Growing up on the family farm north of Flandreau, my childhood consisted of helping my sister and brothers with the chores. Whether working the cattle and hogs or baling hay and harvesting corn, hard work wasn’t an option, it was an expectation. Like many South Dakotans, the 80s farm crisis hit us hard, but we kept the farm intact, though not without experiencing serious financial hardship. That struggle left an indelible mark on my life. I developed a deep understanding and respect for the incredible dedication and hard work it takes to make a family farm work in South Dakota. It’s not just a job, it’s a way of life.
Inspired by my high school science teachers, I chose to study biology in college. Following in my father and my sister's footsteps, I headed to SDSU to earn my degree. While attending SDSU, I worked part-time as a nursing assistant at the nursing home in Brookings. Working with the seniors in my care, I developed strong relationships with them and learned to appreciate the special concerns faced by our senior citizens.
At SDSU, I met my husband Steve. After the birth of our first daughter, Ruby, I got my teaching certificate, and spent 10 years teaching at West Central High School. During that time our son, Tristan, was born. Also during that time, I attended USD to get my master’s degree in Technology for Education and Training. I lost my mother to cancer just months before I finished my degree and three years before our youngest daughter, Amelia, was born.
Sick of seeing my friends and peers leave the profession, and tired of listening to politicians lecture on education, I decided to run for the South Dakota State Legislature in 2012. I have served in that role for three years now, and have worked diligently for my constituents in District 9, and for all of South Dakota.
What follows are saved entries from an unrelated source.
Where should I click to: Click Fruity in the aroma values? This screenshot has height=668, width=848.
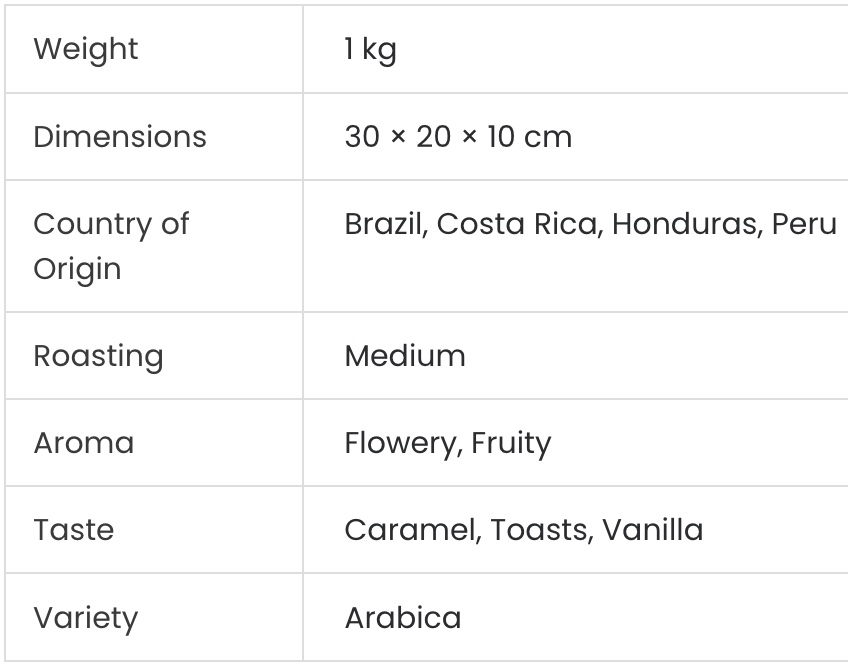pos(511,444)
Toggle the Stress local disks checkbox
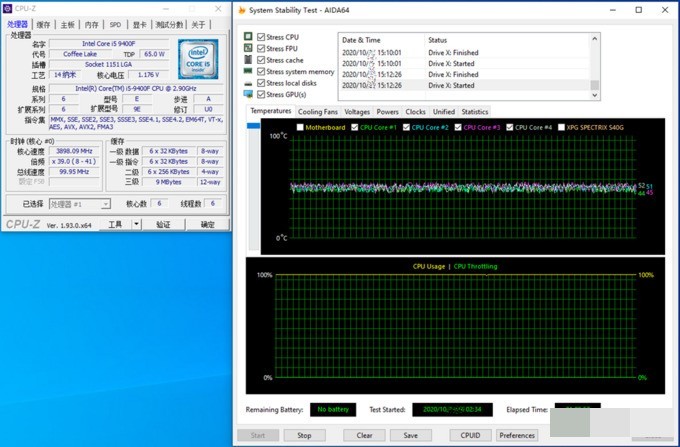The image size is (680, 447). click(261, 83)
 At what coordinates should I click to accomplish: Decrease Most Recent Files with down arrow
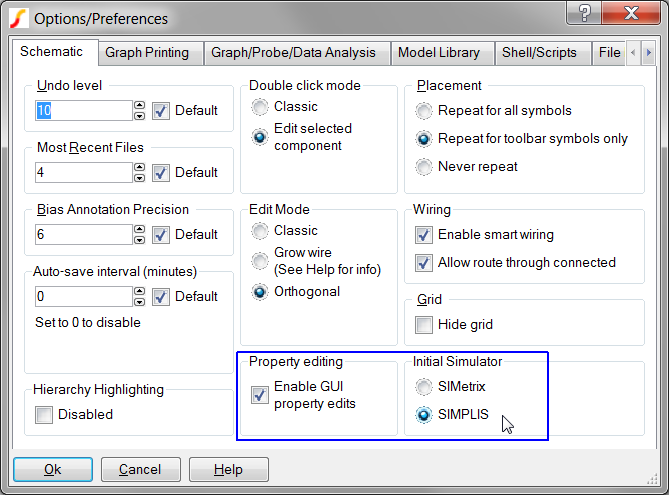coord(139,178)
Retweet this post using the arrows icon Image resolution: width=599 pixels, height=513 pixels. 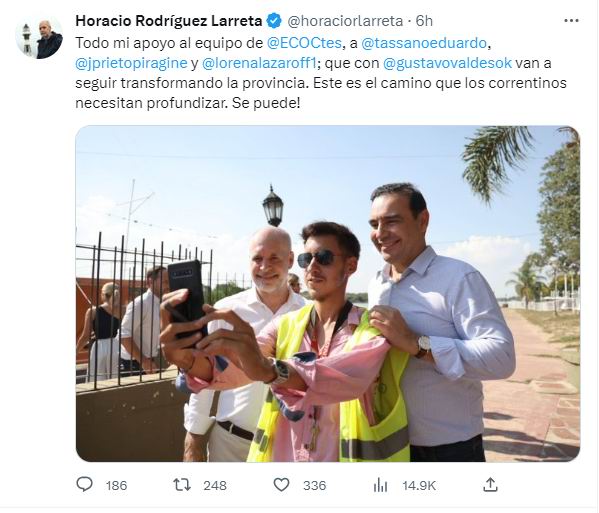point(182,485)
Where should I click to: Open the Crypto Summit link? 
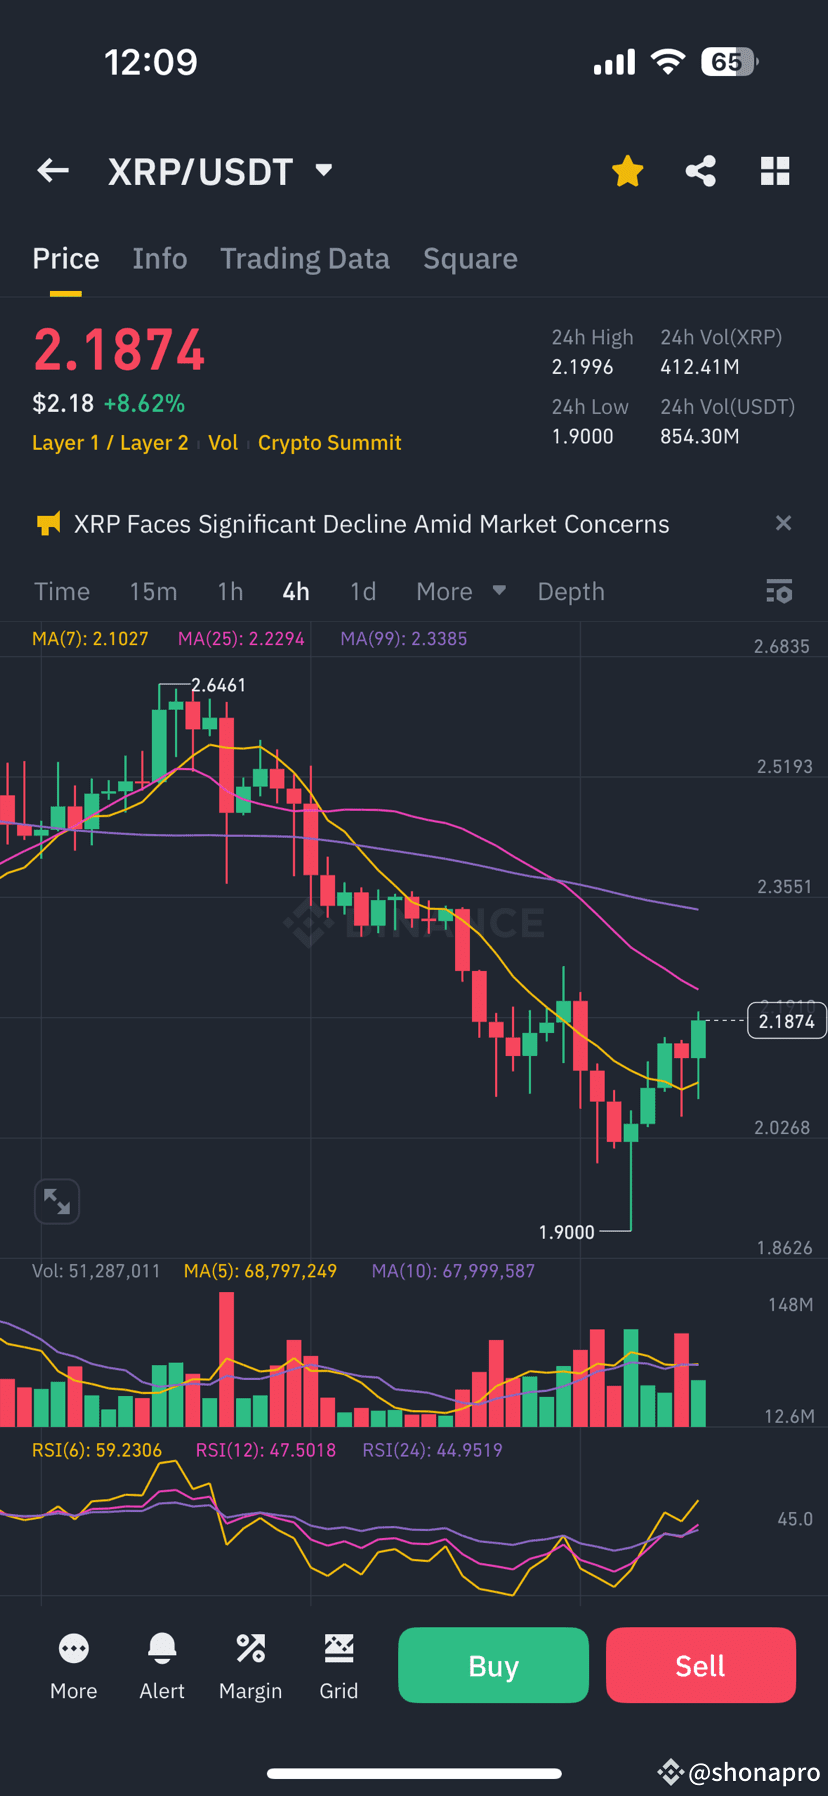pos(329,442)
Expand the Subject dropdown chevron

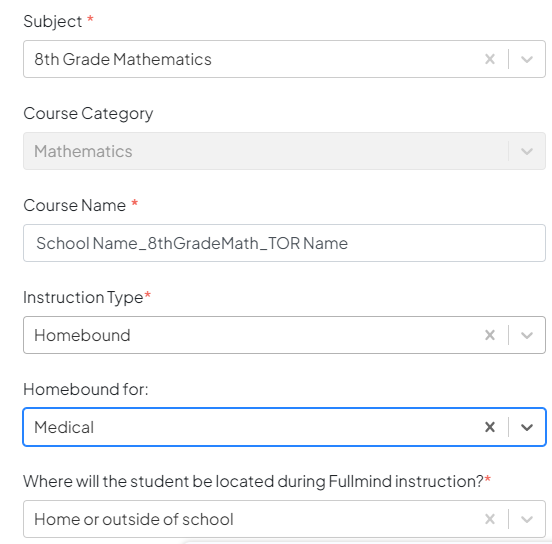pyautogui.click(x=527, y=59)
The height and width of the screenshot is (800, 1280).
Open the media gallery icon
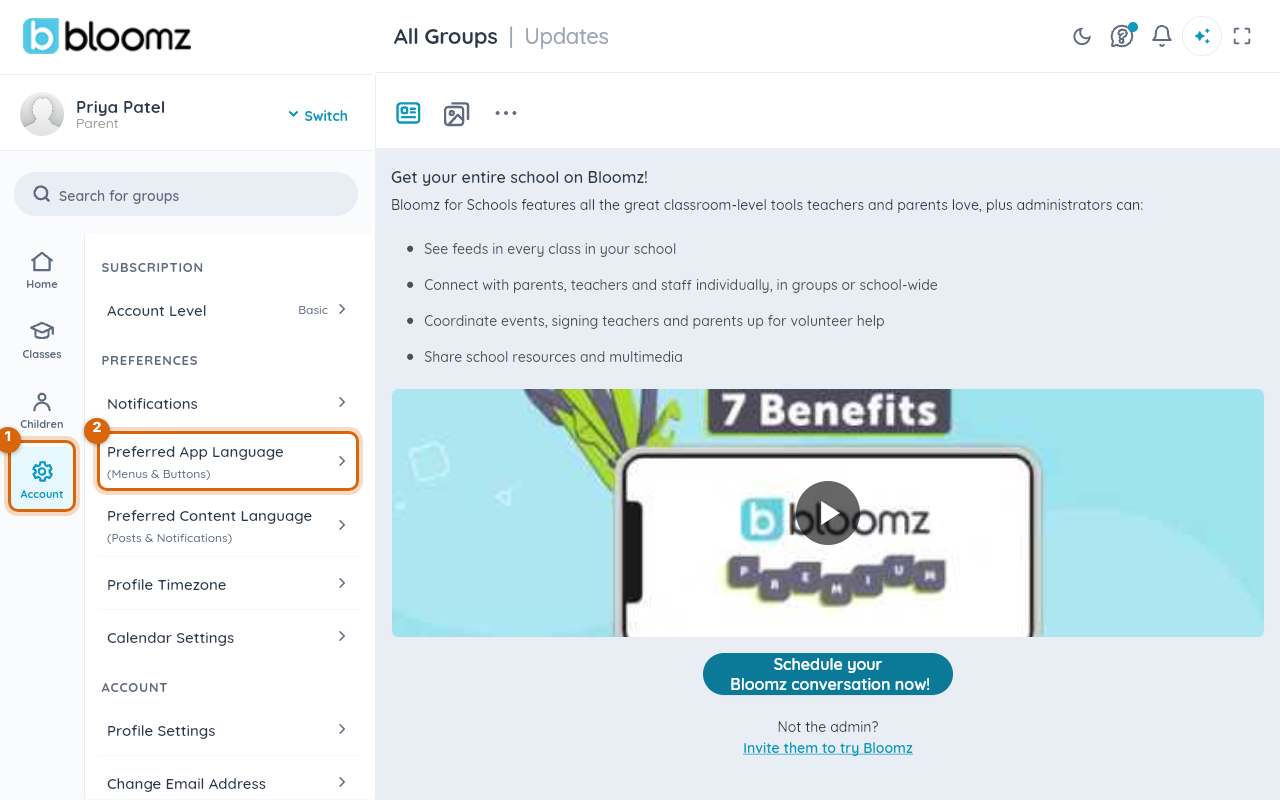click(456, 114)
I am running for the U.S. House because I believe it is imperative to restore opportunity and fairness to our system of government. Washington may have lost its way, but I don’t believe South Dakota has. My experience in politics has taught me that just because you might disagree with someone on a particular issue, doesn’t mean you can’t work together on issues of common ground. We need a Washington where “compromise” isn’t a dirty word, but the methodology we use to balance our country’s competing visions. Government will never be perfect, but progress is made one step at a time. We are all in this together and we need a government that reflects that core belief.